Le Ministère ouvre des "concertations" pour appliquer le protocole PPCR à l’Enseignement. Or, ce texte est cadré par le blocage du point d’indice : le gouvernement veut avancer vers la déconnexion du salaire et du point d’indice (lequel unifie les fonctionnaires).

La loi de finance 2016 ne permet aucune véritable augmentation du point d’indice. Pire, elle comporte un amendement prévu par le protocole PPCR qui, modifiant le statut des fonctionnaires de 1983, introduit l’avancement au rythme unique (suppression du choix et grand choix…).L’objectif est de substituer à l’actuel déroulement de carrière une évaluation au mérite sur la base de procédures du type, "entretiens d’évaluation", d’aller vers l’individualisation des carrières et le salaire au mérite.

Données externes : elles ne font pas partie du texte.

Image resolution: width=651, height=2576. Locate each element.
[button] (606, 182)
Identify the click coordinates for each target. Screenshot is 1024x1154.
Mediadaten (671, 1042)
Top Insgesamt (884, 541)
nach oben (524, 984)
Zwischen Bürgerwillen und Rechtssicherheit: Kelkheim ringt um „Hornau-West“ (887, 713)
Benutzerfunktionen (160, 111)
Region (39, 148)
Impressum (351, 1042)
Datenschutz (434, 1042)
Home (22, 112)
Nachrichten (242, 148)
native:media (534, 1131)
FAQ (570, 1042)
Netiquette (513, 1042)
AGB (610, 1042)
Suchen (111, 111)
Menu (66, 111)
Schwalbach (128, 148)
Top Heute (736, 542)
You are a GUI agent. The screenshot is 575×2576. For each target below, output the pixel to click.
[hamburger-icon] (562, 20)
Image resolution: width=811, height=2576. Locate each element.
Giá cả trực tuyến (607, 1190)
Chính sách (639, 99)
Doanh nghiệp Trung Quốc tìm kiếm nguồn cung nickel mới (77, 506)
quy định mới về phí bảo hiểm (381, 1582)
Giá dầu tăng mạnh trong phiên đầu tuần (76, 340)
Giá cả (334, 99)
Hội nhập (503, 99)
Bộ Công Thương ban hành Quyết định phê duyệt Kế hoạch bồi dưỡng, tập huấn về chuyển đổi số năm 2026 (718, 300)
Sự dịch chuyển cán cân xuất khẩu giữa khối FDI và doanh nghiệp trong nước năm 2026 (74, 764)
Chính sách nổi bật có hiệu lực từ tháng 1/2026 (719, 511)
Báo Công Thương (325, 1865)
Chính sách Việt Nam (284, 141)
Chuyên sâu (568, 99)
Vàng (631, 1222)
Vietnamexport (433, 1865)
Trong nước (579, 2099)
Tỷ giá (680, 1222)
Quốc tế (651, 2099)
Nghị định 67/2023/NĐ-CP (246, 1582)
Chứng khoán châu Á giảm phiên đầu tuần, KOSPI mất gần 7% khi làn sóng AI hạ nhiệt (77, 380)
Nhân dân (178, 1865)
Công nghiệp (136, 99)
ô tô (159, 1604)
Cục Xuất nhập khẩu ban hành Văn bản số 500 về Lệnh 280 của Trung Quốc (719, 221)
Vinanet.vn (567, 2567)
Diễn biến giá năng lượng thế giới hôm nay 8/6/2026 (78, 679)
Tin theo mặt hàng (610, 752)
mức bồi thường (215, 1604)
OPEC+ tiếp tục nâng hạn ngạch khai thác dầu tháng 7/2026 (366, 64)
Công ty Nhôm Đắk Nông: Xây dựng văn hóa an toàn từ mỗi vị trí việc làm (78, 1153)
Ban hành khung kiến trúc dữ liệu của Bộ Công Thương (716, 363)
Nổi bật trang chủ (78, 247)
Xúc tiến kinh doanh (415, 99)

Sur quoi vont donc porter ces "concertations" ?

- sur une augmentation (la plus faible possible) des indemnités (ISOE, ISAE) ce qui renforcera la marginalisation du traitement de base par rapport aux primes et indemnités (liées à l’emploi occupé, ou au "mérite") ?
- sur le type de "promotion", sur l’évaluation de "la valeur professionnelle" que veut mettre en place le gouvernement ?
- sur la marginalisation du point d’indice et l’individualisation des droits et du salaire ?


==> On ne peut combattre pour l’abrogation de la réforme des collèges sans exiger l’abrogation des décrets du 20 août 2014 et le retrait du projet modifiant les obligations de service des professeurs d’école.

==> Le rôle du syndicat n’est pas de collaborer à la mise en œuvre de l’offensive du gouvernement contre nos acquis statutaires. Combattre pour la hausse des salaires (contre le blocage du point d’indice), pour le rattrapage du pouvoir d’achat perdu, implique de boycotter toutes les réunions de mise en œuvre des PPCR.

C’est sur ces objectifs qu’il faut, appuyé sur les AG, organiser la mobilisation à l’échelle nationale, imposer la rupture des "concertations" (qui depuis 2012 ont permis au gouvernement d’avancer) et la réalisation de l’unité syndicale.